▶ Selected extract
The first session of DIP
750 we touched on the distinction modern states have from the ancient model of
statecraft and military policy. Modern states divide responsibility
between civilian and military systems and organizations. That is in stark
contrast to the Ancient Romans, just as one example, where victorious generals
often saw their political stock rise along with their military glory.
However, hard as we might try, there continue to be disputes about the
parameters set on military power, and not just in developing democracies who
have a history of military dictatorship. One of the most consequential
and contentious civilian/military standoffs of the 20th century happened within
the United States government post WWII.
One of the most calamitous aspects of the Korean War was the
repercussion it had on American foreign policy, illustrated rather perfectly by
the policy disagreement and personal collision between President Harry Truman
and General MacArthur. Douglas MacArthur was first introduced to the
American military scene in the Far East in 1941, when FDR appointed him
Commander of American forces in the region after the Japanese invasion of
Indochina. Having already served as Supreme Commander for Allied Powers
in Japan, MacArthur was no typical general. As de facto ruler of over 80
million Japanese citizens, he was not used to answering to his civilian
superiors, including the Commander-in-Chief.
Generally, the characteristics that distinguish politicians from
officers are that officers think tactically, while politicians think politically.
MacArthur thought tactically and politically, and he fancied
himself to be quite the politician as well as a brilliant General. The beginning of the
miscommunication and mutual distrust between Truman and MacArthur was that
Truman initially saw him as a political foe, as someone aligned with the
Republican Party. He feared that
MacArthur might run against him in 1952, after a groundswell of support had
formed for him during the last several election cycles. The catalyst for their
divergence would prove to be less about domestic politics, and more about the dichotomy
between the civilian and military control of foreign policy decisions.
Our first session also touched on the fact that the military
apparatus inevitably deals with problems of miscommunication between civilians
and military personnel. That very dichotomy began to manifest itself when the
Joint Chiefs began reevaluating their initial analysis of Korea and the rest of
Eastern Asia in mid-1950. There was a misunderstanding between Washington and
the military personnel on the ground with regards to Korea from the beginning
of the conflict, for nearly all the U.S. intelligence agencies were
disastrously false in their predictions pertaining to North Korea’s attack on
South Korea. Additionally, General MacArthur’s insistence and
eagerness to engage the Chinese militarily alarmed the Truman administration.

▶ Material provided
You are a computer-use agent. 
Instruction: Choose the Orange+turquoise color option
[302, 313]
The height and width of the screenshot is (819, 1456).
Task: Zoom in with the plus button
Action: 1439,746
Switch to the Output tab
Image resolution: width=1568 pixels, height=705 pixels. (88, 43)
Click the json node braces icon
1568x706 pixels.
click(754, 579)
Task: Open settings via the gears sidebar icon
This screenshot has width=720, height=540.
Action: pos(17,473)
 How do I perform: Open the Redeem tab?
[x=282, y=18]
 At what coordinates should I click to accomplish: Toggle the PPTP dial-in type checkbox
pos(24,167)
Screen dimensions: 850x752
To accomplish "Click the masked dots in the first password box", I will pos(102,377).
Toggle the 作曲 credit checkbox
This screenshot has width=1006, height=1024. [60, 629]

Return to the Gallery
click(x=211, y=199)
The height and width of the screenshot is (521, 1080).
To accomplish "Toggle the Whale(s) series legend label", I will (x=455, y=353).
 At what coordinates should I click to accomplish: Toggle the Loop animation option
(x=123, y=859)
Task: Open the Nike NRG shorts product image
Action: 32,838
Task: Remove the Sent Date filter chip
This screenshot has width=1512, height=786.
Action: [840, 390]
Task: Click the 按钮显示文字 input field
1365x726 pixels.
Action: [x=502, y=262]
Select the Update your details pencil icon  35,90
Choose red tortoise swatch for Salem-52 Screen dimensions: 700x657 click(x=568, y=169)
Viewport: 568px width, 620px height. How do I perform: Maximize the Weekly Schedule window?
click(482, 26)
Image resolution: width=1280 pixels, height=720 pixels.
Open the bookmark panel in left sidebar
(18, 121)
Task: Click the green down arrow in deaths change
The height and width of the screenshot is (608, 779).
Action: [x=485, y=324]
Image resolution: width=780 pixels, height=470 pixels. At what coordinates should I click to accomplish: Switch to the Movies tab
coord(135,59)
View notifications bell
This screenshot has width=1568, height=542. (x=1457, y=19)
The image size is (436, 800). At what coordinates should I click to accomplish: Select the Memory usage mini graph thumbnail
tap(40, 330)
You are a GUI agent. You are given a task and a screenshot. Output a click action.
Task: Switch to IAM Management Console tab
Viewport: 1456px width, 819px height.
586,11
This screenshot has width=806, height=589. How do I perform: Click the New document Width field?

▶ Problem set
A - In the essay on Truman and MacArthur, what did Truman fear MacArthur might do in 1952?
B - Extend the essay on Truman and MacArthur, picking up right after its last sentence.
The lines above come from a different source than the essay on Truman and MacArthur.

▶ Results for the exercise
A - Run against him.

B -
Truman was dubious of MacArthur’s dismissive attitude towards him in the
past when he reached out to the General, saying, “I have always regretted that
General MacArthur declined the invitations that were extended to him to return
to the United States, even if only for a short visit, during his years in
Japan.” Truman suggest that part of the disconnect between himself and MacArthur
was because the General had been in the Orient for 14 years, and all his
thinking revolved around the Far East. Perhaps
the straw that broke the camel’s back was Gen. MacArthur’s meddling in domestic
politics, as well as his seemingly open alliance with the President’s
Republican opponents in Congress. Truman
explained that in his mind there was a right and wrong kind of victory. It was MacArthur’s apparent zero sum theory of
victory in Korea that led Truman to remove him from his post.
On April 11th, 1951, Truman formally fired MacArthur from all
his official posts. Truman did
acknowledge the extraordinary accomplishments of Gen. MacArthur, saying he was
“one of our greatest military commanders,” but since he openly disagreed with
American foreign policy, he could not remain at his post. Truman writes in his memoirs
his justification for MacArthur’s firing, “Our Constitution embodies the
principle of civilian control of the military.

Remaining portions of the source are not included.